* [TRY IT]:
Whenever a line in the records below holds the string "checkmark", copy it out.

* [MATERIAL FOR THIS EXERCISE]:
────

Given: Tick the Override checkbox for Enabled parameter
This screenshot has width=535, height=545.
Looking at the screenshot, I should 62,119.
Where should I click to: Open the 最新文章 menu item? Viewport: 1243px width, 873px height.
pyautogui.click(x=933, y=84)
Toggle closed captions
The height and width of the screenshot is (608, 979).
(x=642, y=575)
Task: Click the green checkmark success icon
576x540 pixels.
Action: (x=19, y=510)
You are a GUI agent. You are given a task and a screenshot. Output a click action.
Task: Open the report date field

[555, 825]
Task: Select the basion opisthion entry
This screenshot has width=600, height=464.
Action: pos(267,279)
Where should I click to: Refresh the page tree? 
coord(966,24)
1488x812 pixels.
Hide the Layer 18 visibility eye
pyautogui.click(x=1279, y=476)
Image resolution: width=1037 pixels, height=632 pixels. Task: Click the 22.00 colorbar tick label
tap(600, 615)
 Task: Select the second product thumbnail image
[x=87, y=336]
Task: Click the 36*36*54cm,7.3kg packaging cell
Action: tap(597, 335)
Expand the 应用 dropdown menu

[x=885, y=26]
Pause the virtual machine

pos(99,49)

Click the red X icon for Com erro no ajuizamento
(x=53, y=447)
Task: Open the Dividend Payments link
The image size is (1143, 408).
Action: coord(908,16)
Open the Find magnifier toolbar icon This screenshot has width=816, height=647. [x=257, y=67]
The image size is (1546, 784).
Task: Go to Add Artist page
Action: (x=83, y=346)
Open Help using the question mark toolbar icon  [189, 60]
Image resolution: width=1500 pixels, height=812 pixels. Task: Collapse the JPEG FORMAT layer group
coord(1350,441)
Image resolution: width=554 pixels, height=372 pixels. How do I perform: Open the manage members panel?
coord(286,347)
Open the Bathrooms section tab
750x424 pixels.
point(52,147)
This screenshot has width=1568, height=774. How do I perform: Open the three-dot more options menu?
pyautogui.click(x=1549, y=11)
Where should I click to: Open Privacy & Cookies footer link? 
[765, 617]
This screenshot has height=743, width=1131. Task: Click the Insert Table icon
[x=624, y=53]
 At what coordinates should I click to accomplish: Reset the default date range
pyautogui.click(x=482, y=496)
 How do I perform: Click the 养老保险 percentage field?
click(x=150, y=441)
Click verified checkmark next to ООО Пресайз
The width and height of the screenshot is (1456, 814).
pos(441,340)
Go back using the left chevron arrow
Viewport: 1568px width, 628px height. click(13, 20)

────

* [EXERCISE SOLUTION]:
Task: Click the green checkmark success icon
Click verified checkmark next to ООО Пресайз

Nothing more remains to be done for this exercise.